Revan tertawa mendengar omelan sekaligus sindiran dokter yang sudah membuatnya mengurungkan niat bunuh diri itu. Satu minggu mengenal Jessica, banyak mengubah pemikirannya sendiri.

Gadis itu kerap kali melontarkan kalimat-kalimat yang mampu membuat Revan berpikir keras. Berpikir keras bukan dalam artian Revan tidak paham akan apa yang Jessica katakan, tetapi berpikir keras untuk menyesuaikan dirinya sama seperti dengan makna dibalik kalimat yang selalu Jessica ucapkan.

Tidak butuh waktu lama untuk Revan menilai jika dokternya itu adalah seseorang yang cerdas.

Ada sebuah hal menarik dari diri gadis itu yang membuat Revan betah berbicara dengannya.
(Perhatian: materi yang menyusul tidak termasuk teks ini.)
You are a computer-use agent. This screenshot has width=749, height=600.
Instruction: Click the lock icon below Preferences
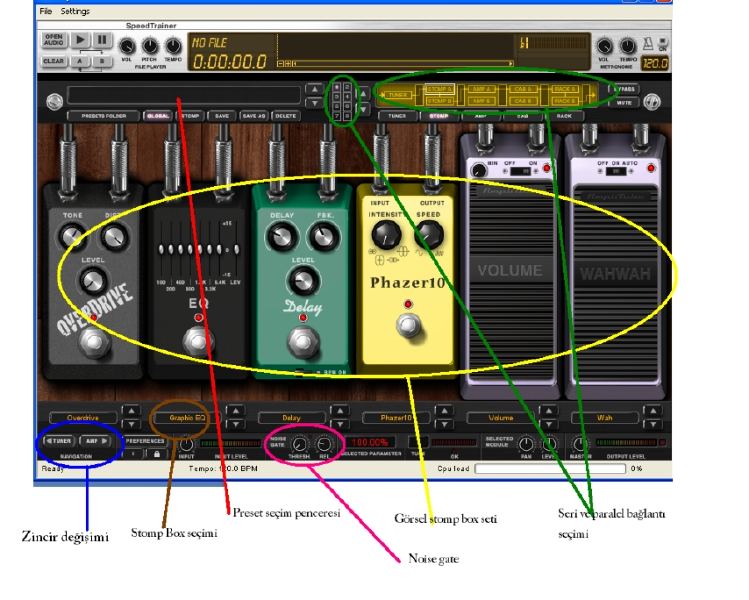(154, 453)
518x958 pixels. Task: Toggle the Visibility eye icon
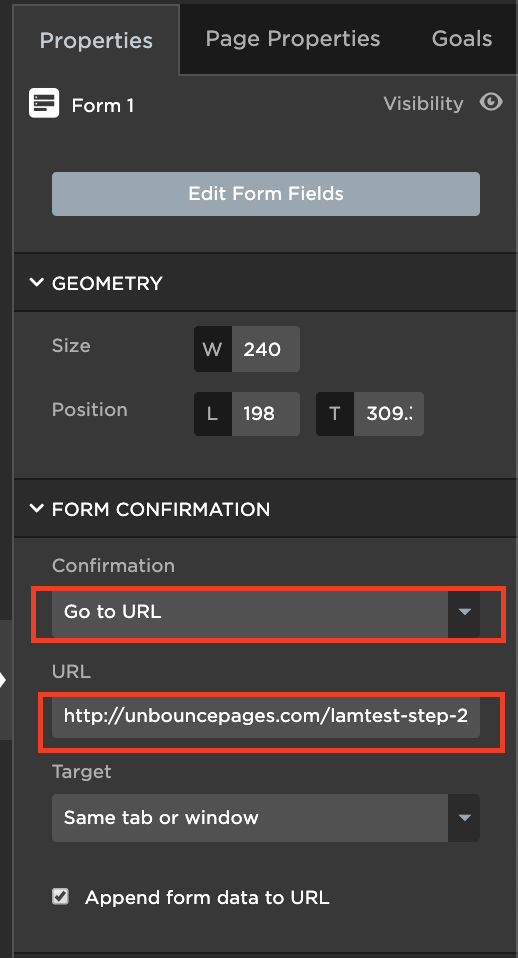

Sebuah hal yang Revan sendiri tidak tahu pasti bagian menarik itu sisi yang mana. Tetapi untuk sekarang, ia tidak terlalu ambil pusing dengan hal itu, karena kini ada sesuatu yang lebih penting yang harus ia luruskan dengan Jessica.

"Dokter, bagaimana hasilnya? Semua baik-baik saja 'kan?" Ia mengajukan pertanyaan yang membuatnya begitu penasaran seharian ini.

Jessica menyesap minuman favoritnya itu untuk mendapatkan ketenangan sejenak, lalu menggeleng dengan seulas senyum kecut sebagai jawaban atas pertanyaan Revan. Mendengar kabar yang tidak diharapkan, tanpa sadar bahu pria itu mendadak merosot seolah tanpa tulang.

Revan berseru mengusulkan sebuah ide yang sudah ia pikirkan sebelumnya, "Kalau Dokter mau, saya bisa membebaskan Dokter dari segala sanksi yang akan Dokter terima."

Jessica terkejut dan segera menolehkan kepala, menatap dalam mata pria disebelahnya dengan tatapan menyipit tidak suka. "Tidak semua hal bisa kamu dapatkan hanya karena kekuasaan dibaliknya." Tegasnya. Ia menarik napas sesaat sebelum melanjutkan, "Lagi pula belum ada keputusan terkait sanksi yang akan saya terima."

Revan mengerutkan dahi tidak mengerti maksud Jessica. Melihat ekspresi wajah pasiennya itu, Jessica menambahkan. "Kalau beruntung, saya hanya akan mendapat skorsing paling lama tiga bulan, tetapi andai nasib buruk yang lebih memihak, saya akan diberhentikan dengan sedikit tambahan catatan perilaku kurang baik." Selorohnya datar tanpa beban, mencoba membuat suasana lebih santai. Ia hanya tidak ingin Revan semakin merasa bersalah.

Sekali lagi, pria yang kini nampak sudah lebih berisi badannya itu dibuat tidak paham dengan Jessica. Bagaimana bisa di saat seperti ini, gadis itu masih sempat tersenyum diakhir kalimatnya mengenai kelanjutan nasibnya yang masih menggantung. Keduanya kemudian saling terdiam beberapa saat hingga sebuah suara gadis kecil terdengar.